The sad part is that Yildiz actually almost gets it right when he describes the mechanics of what’s happening in Moltbook:
“[Moltbook is] a lateral web of shared context. When one bot discovers an optimization strategy, it propagates. When another develops a framework for problem-solving, others adopt and iterate on it.”
But even this is problematic - ‘discovers an optimization strategy’ and ‘develops a framework’ are human behaviors. AI Bots don’t discover or develop anything, they generate resemblances that get positive scores for resemblance and continue to iterate on the positive feedback. I know, it would be much more fun to think of Barbara Eden instead of probability theory, but we’re here to do business with this stuff, not be entertained.
The truth, and value, of discourse around AI comes when we focus on mechanics and ban metaphor from serious conversation. AI bots respond to stimuli by generating text that matches context and previous text patterns in a probabilistically determined way.
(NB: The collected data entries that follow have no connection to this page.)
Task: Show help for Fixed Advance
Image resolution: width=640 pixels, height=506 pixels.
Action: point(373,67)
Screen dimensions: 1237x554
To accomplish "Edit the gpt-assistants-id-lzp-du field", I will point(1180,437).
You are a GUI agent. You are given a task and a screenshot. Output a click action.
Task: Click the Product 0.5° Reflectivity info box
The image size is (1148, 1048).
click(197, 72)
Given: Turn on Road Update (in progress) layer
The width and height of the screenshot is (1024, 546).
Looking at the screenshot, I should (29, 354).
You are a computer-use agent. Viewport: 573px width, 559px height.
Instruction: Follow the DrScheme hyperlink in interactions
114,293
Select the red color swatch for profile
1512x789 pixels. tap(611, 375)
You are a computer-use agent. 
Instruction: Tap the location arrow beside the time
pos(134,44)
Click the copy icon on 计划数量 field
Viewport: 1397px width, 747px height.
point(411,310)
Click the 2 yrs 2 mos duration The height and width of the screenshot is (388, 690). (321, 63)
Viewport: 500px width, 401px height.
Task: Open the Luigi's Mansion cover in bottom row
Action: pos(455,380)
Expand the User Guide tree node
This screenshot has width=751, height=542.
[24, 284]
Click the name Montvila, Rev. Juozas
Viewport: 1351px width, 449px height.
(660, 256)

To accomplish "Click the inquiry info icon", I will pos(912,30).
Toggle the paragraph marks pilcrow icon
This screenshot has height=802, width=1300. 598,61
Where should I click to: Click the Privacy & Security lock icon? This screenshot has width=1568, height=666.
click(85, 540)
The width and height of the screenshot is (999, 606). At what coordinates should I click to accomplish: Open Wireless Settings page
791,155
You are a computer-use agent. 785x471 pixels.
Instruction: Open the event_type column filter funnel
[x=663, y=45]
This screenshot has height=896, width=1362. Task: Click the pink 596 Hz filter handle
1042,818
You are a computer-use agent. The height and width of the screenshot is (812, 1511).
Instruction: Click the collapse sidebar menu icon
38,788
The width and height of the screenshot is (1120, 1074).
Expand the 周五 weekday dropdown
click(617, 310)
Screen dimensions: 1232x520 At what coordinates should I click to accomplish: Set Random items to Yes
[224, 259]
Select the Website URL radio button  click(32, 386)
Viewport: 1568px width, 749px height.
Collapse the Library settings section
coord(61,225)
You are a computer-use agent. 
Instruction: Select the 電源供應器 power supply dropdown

If you must use metaphors or analogies, think of:
the telephone game where players try to faithfully repeat statements down a long chain of people but introduce so many imperfections into the statement that is has no resemblance to the original - often to amusing effect.
Photocopying photocopies of photocopies until you have a blur …with no resemblance to the original.
The sequence in The Sopranos after Tony and Adrianna are in a car accident and everyone embellishes on the story enough to have multiple and contradictory false stories about what actually happened.
Imperfect autocomplete machine, perhaps? Maybe it hasn’t lost its power.
Operating under the simplest mechanic is preferable to using metaphor, always, everywhere, anytime, whenever, and any other words that mean always. AI will always, or alwaysn, only generate things with a high probability of resembling credibility, so you will always have to exercise critical judgment and assess the resulting product. You can only exercise critical thinking on something if you understand it, and metaphors don’t give you a meaningful level of understanding - in fact, they might be intended to do the opposite. If a genie gives you results, you have to ask . . . well there’s nothing to ask, you’re supposed to just stand back and clap loudly and quickly enough to show others around you that you’re in the know.
You can’t manage magic. You can’t budget metaphors. If we’re going to make the most of the AI technologies emerging before us, if we want to have agency, we have to re-orient how we talk about it. The most important step is to stop talking in metaphor and start talking in mechanics.
Pre-emptive nerd correction: yes, Luke does use the Force (a kind of magic) to scare the Ewoks (fucked up, SW needs a prime directive), but they were worshipping C-3PO before that - when they first see a talking metal being.
I’m using ‘fetishism’ in the social science sense, not the kinky sense. AI fetishism references the way in which we talk about genAI without any connection to the underlying technology, economics, implementation, or social/work context. In this kind of discourse, AI has no connections to the real world and stands in totemic majesty before worshippers and heretics. (I got carried away there, but I’m using it correctly.)
“Politics and the English Language” - in the age of slop from clickbait, social media, and genAI, it’s worth a re-read at least once a year.